Member of the New York City Council from the 19th district
- In office 1992–2001
- Preceded by: District created
- Succeeded by: Tony Avella

Minority Leader of the New York City Council
- In office March 1994 – November 1994
- Preceded by: Alfred C. Cerullo III
- Succeeded by: Thomas Ognibene

Personal details
- Born: August 24, 1950 Queens, New York City, U.S.
- Died: November 13, 2025 (aged 75)
- Party: Republican
- Children: 4
- Education: Fordham University (BA)
- Occupation: Politician, businessman

= Michael Abel =

American politician (1950–2025)

Michael J. Abel (August 24, 1950 – November 13, 2025) was an American politician and businessman from Queens, New York. A Republican, he served in the New York City Council from 1992 to 2001, representing the 19th district, which includes neighborhoods such as Bayside, Whitestone, College Point, Little Neck, Douglaston, Beechhurst, Malba, and Auburndale. He also served as council minority leader for a brief period in 1994.

==Early life and career==
Abel attended Blessed Sacrament School and Holy Cross High School before graduating from Fordham University in 1972 with a bachelor's degree in theater.

After college, Abel opened a Midas Muffler franchise in the South Bronx and later in New Jersey. He operated the business for about 20 years before becoming a legislative aide to Assemblyman Douglas Prescott (R-Bayside), where he handled constituent complaints.

Abel served as the Queens campaign coordinator for Rudolph Giuliani's unsuccessful 1989 mayoral bid.

==New York City Council==
In 1991, a new City Council seat was created in northeast Queens as part of an expansion of the Council.

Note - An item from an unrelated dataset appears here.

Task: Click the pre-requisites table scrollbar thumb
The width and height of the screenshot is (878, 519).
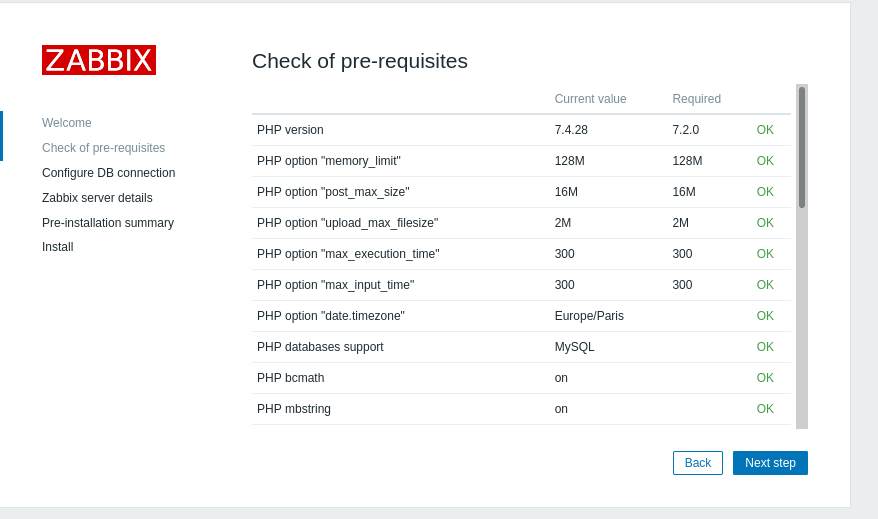Action: click(x=802, y=147)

Abel ran for the open seat and won the Republican primary, which he credited with giving him enough exposure to win the general election. He took office in 1992, becoming the first person to represent the newly drawn 19th district.

During his tenure, Abel focused on securing funding for schools, parks, and libraries. He obtained more than $5 million for his district in his final budget, including funds for technology upgrades in schools, park renovations, and library improvements. He also secured funding for the preservation of open space at Udall's Cove. One of his early accomplishments was a crackdown on drag racing on Francis Lewis Boulevard, which he achieved through a joint effort with the Police Department and the district attorney.

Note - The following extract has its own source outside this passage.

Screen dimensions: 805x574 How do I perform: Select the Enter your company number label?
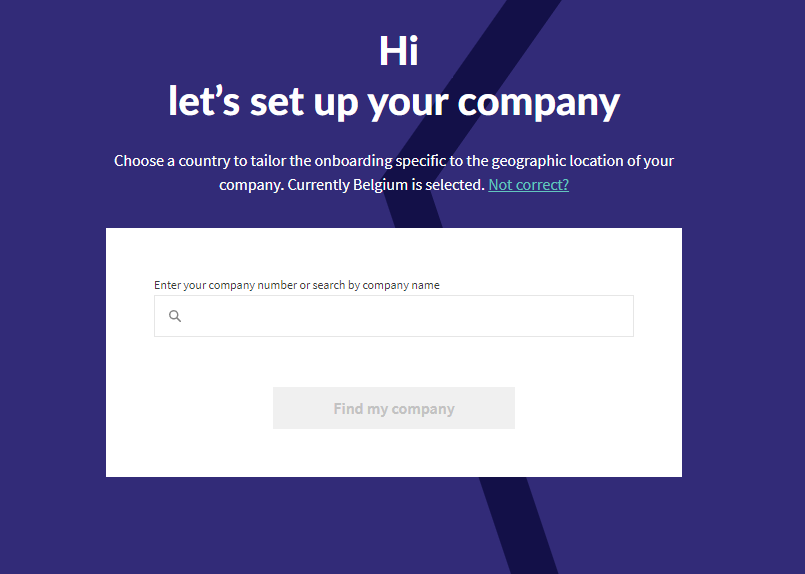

Abel was one of only three Republicans in the City Council at the time.

===Minority leader===
In February 1994, Councilman Alfred C. Cerullo III stepped down as minority leader to become Commissioner of Consumer Affairs. Abel and Councilman Thomas V. Ognibene competed for the position. Abel had the backing of the more liberal Manhattan Republicans, Charles Millard and Andrew S. Eristoff, while Ognibene had the support of more conservative members. After a stalemate, Abel won with the intervention of Mayor Giuliani, whose deputy mayor rebuffed Ognibene's candidacy due to his ties to the Conservative Party.

However, Abel's tenure as minority leader was short-lived. In November 1994, Ognibene gathered the signatures of four of the seven Republican Council members to declare himself the new minority leader. Abel challenged the ouster in court, arguing that his term was to run through 1997, but a state Supreme Court justice dismissed the lawsuit, ruling that no fixed tenure had been established.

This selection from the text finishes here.